_Tarefa:_ Transcreva, sem alterações, o trecho das linhas abaixo que vai da linha que contém "Select Contact in the navigation bar" até a última, incluindo ambas. Deixe as imagens de fora da resposta.

Entradas de posição dos itens
┄┄┄┄┄┄

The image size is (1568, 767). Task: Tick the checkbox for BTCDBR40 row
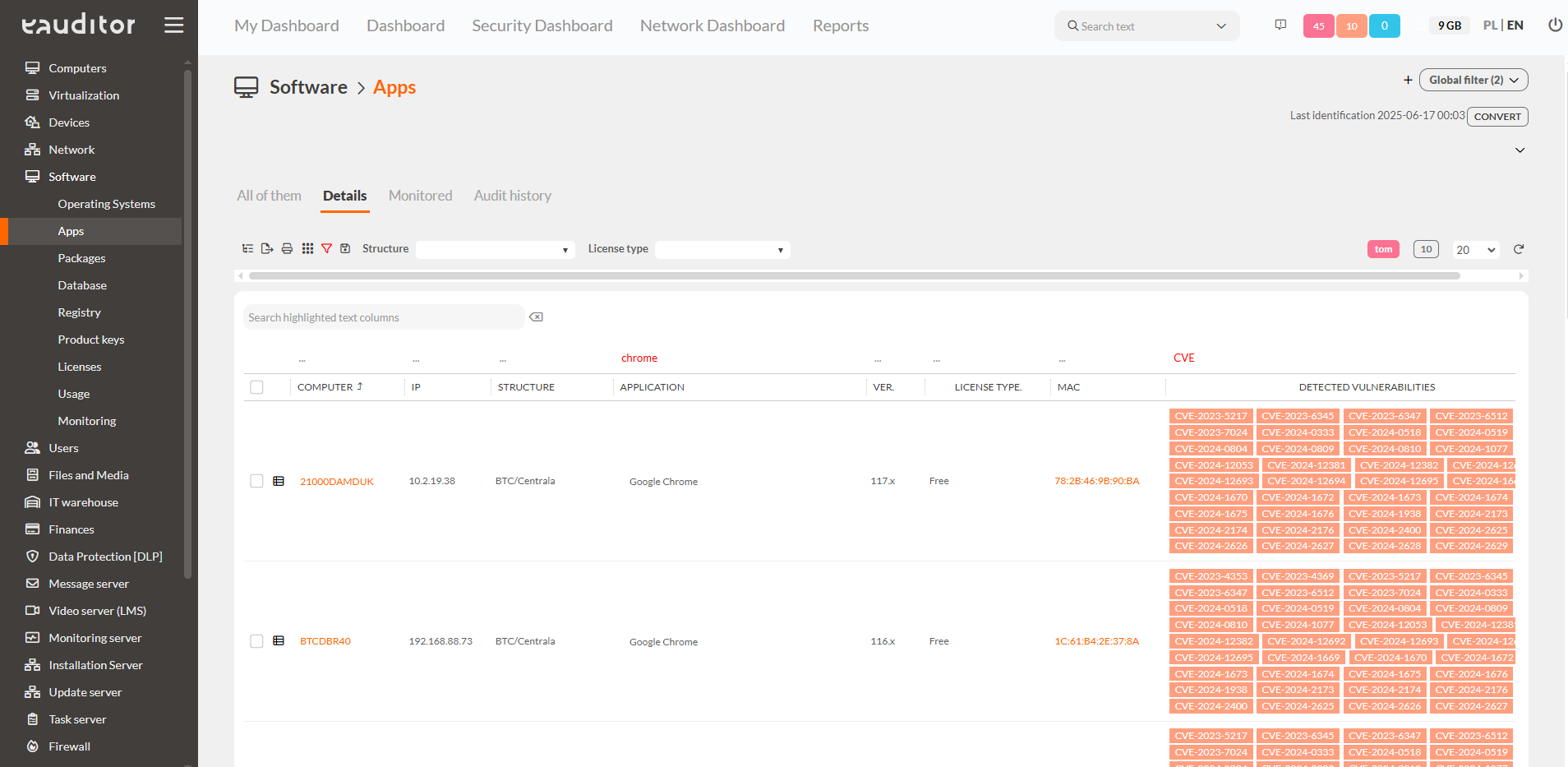click(x=256, y=641)
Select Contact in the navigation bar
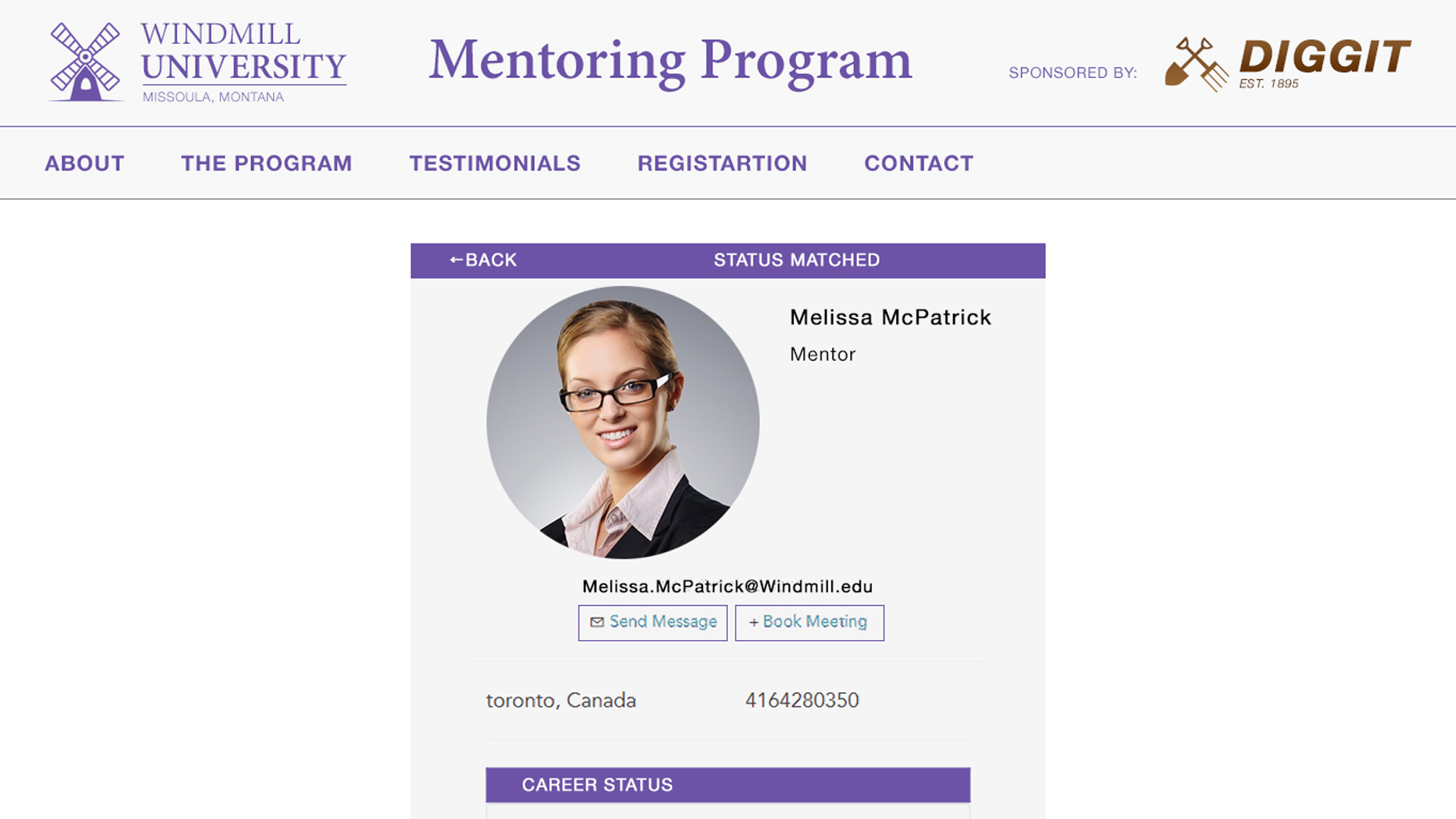 coord(918,163)
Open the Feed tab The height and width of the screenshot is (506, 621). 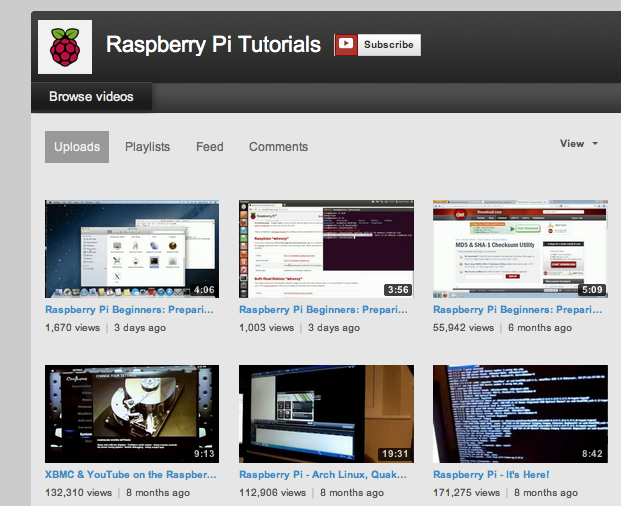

┄┄┄┄┄┄

_Resposta:_
Select Contact in the navigation bar
 coord(918,163)
Open the Feed tab The height and width of the screenshot is (506, 621). 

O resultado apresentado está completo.